Open nauckunas opened 6 years ago
Hi @nauckunas -- can you give a little more detail about the use case you have an mind? The external ID is generally only useful to solve the confused deputy problem; it doesn't really provide much more value beyond that.
From the AWS docs:
Example Corp must provide the ExternalId value to each customer. What is key is that it must be generated by Example Corp and not their customers.
Is your use case that the Vault server itself is multi-tenant/federated and the attackers you're trying to protect from would be Vault operators? In this case, Vault would need to generate the ExternalId since Vault is functioning as "Example Corp".
Or is your use case that a single instance of Vault is supporting a multi-tenant application (e.g., Vault is used by "Example Corp" to get AWS credentials), in which case Vault itself or some external application could generate the external ID?
I feel like just having Vault itself generate the external ID a role is created would be the most secure and solves both use cases, but it would require you to create the role in Vault first, read the external ID out of the role, and then give it back to the client to update the trust policy on the role with the external ID, so it could be more work on the client end to fully integrate it.
Hi @joelthompson, It make sense to use External ID if you are involved in multiple accounts that you are not the owner of.

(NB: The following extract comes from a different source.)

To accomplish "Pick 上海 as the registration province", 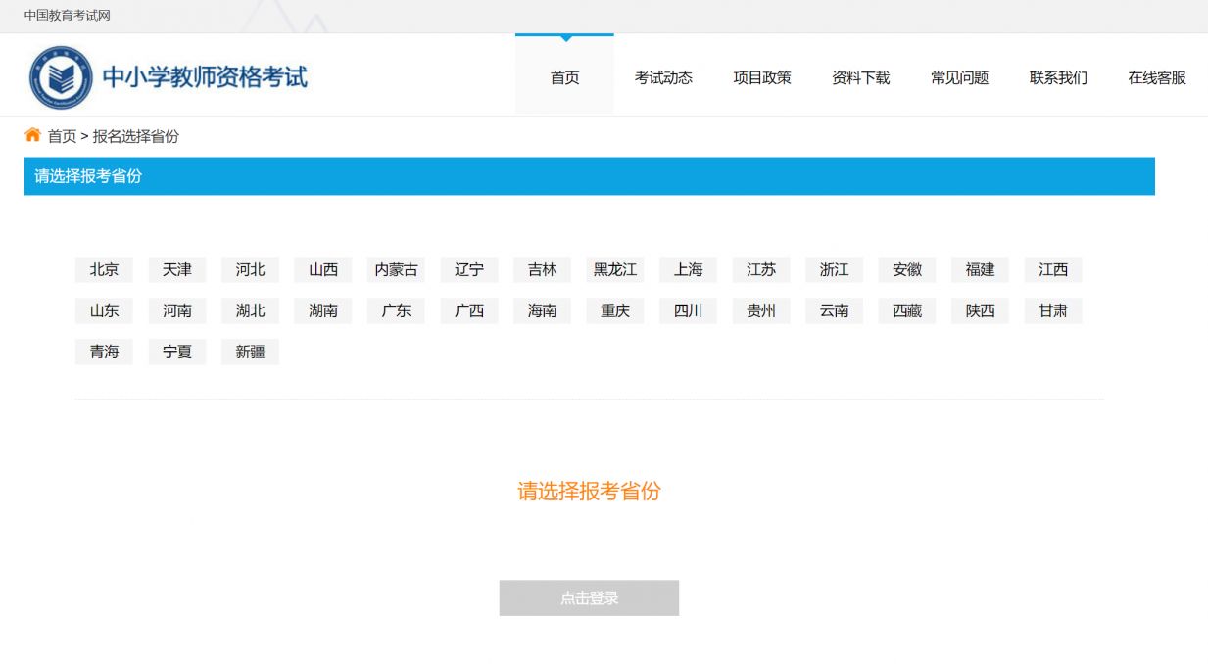I will 688,269.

So in-case AWS account A provides "roleA" that can be assume on his account. And then AWS account B provides arn of AWS account A. In that case you think you are assuming role of AWS B account but instead it would be AWS A. Additionally some AWS account owners might have requirement to have "External ID" set for cross-account roles.
@joelthompson - another +1 on this from me. My thought process is as follows:
I don't think this statement is true: "If the external IDs were stored in vault itself, once entered, the vault would be the only place in that account able to make STS calls to other accounts."
As per AWS docs at https://docs.aws.amazon.com/IAM/latest/UserGuide/id_roles_create_for-user_externalid.html "ExternalID is not treated as a secret". If successful, the externalID shows up in CloudTrail logs of both accounts and is not obfuscated like a secret. (If unsuccessful, the request only appears in the issuer of the request's account).
That said, it is still a security improvement to support externalID. But if you want the benefit you described you might be better off with a user credential which obeys all the expected rules of a true secret.
This issue effectively blocks us from using Vault as we have AWS roles restricted by External Id. Please provide a way to pass External Id when assuming a role with aws engine.
+1
First, Vault is a great tool!
We use an on-premise vault cluster to manage credentials for a set of multiple clouds (local OpenStack, AWS, GCP, Azure) tenants managed by customers. We need to provision resources in the customer tenants with Terraform providers configured by /aws/roles from Vault. The roles assumed by vault will be created by the customer and we want to use the external_id check as recommended by AWS.
By the way, Terraform manage the external_id for its provider but not Vault ....(sad).
Thanks you!
Just wanted to add on in hopes that this issue gets picked up. We pay for vault enterprise licenses and are unable to utilize the AWS secrets engine because of this issue. We work with delegated access to AWS and can not use the iam_user
method. We have to use STS credentials and all of our cross account roles use external_id
to prevent their use from the AWS console. This is a pretty big issue for us.
I would find this helpful for dynamic policies. I would like the external_id filled in with the vault username so I could have one policy dynamically control access to pre-existing S3 resources depending on username.
Just wanted to add on in hopes that this issue gets picked up. We pay for vault enterprise licenses and are unable to utilize the AWS secrets engine because of this issue. We work with delegated access to AWS and can not use the
iam_user
method. We have to use STS credentials and all of our cross account roles useexternal_id
to prevent their use from the AWS console. This is a pretty big issue for us.
Feeling your pain. HCP Vault customer here. Also, hoping Hashicorp would address this.
I'm also wondering why they don't supply an STS::GetFederationToken interface to generate temporary credentials for managed iam users. I'm picturing being able to store/create multiple IAM user credentials, with periodic/automatic rotation, then creating a federation api with attached policies.
vault write aws/roles/<my-user-policy> iam_user=<existing vault managed iam user credentials> policy=@somepolicy.json policy_arns=<existing policies> type=user_federation_token
Then:
vault read aws/sts/<my-user-policy> ttl=15m
Then AWS manages the lifetime of the credentials and I would never worry about my users accidentally leaking their long lived IAM credentials, since they wouldn't ever have access to them.
@joelthompson Any the update on this issue?
Feature Request: Security improvement for AWS backend "External ID" parameter for stsAssume operation. More about "External ID" https://docs.aws.amazon.com/IAM/latest/UserGuide/id_roles_create_for-user_externalid.html
Expected Behavior: Possibility to assume role with "External ID" parameter.